▶ **PROBLEM DESCRIPTION**:
Select every line containing the word "Collapse" from the material, and copy those lines.

▶ **TASK INPUT**:

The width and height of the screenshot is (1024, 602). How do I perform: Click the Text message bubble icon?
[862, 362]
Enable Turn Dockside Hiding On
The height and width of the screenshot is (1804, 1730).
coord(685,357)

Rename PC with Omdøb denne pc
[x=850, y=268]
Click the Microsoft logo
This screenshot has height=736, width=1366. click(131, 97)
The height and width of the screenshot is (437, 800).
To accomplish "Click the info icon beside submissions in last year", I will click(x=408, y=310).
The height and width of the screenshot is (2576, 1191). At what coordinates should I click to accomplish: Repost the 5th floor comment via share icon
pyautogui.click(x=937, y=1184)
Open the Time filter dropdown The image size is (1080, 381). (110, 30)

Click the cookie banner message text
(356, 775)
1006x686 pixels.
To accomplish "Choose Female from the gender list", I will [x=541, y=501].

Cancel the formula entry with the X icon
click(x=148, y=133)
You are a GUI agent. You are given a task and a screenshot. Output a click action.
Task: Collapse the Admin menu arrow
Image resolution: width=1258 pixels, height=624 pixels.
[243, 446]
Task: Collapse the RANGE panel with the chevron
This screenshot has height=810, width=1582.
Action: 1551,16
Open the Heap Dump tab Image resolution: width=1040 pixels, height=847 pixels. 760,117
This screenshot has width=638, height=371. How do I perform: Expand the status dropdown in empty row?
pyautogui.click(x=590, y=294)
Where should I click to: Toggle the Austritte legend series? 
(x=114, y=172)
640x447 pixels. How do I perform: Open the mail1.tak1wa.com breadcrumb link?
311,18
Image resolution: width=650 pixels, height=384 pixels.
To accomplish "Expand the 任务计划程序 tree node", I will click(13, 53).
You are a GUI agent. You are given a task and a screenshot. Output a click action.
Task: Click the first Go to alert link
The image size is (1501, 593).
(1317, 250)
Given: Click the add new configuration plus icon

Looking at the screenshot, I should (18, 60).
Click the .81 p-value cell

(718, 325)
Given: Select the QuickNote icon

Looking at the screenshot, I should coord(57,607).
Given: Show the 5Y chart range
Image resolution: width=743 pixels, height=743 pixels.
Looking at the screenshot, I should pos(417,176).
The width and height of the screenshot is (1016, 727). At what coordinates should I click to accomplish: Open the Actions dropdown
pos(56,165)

▶ **THE COMPLETED TASK**:
Task: Collapse the Admin menu arrow
Task: Collapse the RANGE panel with the chevron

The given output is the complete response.